In the 2018 Budget, the government allocated RM100 million for the eRezeki and eUsahawan programmes, and introduced eLadang to help farmers leverage the latest smart farming technologies, such as Internet of Things and big data analytics, to improve yield and income.
Other measures include the provision of grants worth RM245 million under the Domestic Investment Strategic Fund to upgrade Smart Manufacturing services, and RM250 million to develop Science, Technology, Engineering and Mathematics centres and improve Computer Science modules for digital talent development.
The Digital Free Trade Zone,launched on Nov 3, would benefit 1,900 export-ready small- and medium-scale enterprises as they begin their export journey.

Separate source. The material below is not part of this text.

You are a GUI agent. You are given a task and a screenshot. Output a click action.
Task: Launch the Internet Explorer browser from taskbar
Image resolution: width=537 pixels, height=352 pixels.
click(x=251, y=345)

“Teraju will continue to play a strategic role in coordinating the efforts of all 130 government agencies involved in facilitating the Bumiputera Agenda,” said Husni, adding that this included the digital empowerment of Bumiputera companies.
Husni said more exposure and focused investments would be given to Bumiputera companies.
Teraju’s Bumiputera Entrepreneurs Startup Scheme is one platform that had brought in new innovation and technology.
One of its participants, AIIS Solution Sdn Bhd, is a specialist in dry ice cleaning technology. It provides cleaning solutions for jet engines without having to shut down planes.
“Who says Bumiputera companies are not capable?
“They can do it, but we need to focus on giving these people a good platform and recognition,” said Husni.
In line with the more positive sentiment of globalisation, Husni said, Teraju is also looking to expand its horizon and play a
significant role in promoting
Bumiputera entrepreneurs abroad.
“Teraju aspires to encourage the internationalisation of Bumiputera companies and entrepreneurs, enhance their competitiveness and promote an outward-looking approach in doing businesses, while championing Malaysian businesses on the global stage.”
Husni said among the initiatives was the potential establishment of Teraju International, which would be responsible for facilitating export-ready Bumiputera companies into becoming regional and global players in their particular sectors.
This would involve collaboration with strategic partners and financial institutions in providing enablers and assistance through various programmes in the form of capacity and capability building, business expansion, international marketing and joint ventures.
Husni said it was also vital for Teraju International to form a strong network with Malaysia’s major trading markets through multiple partners and agencies.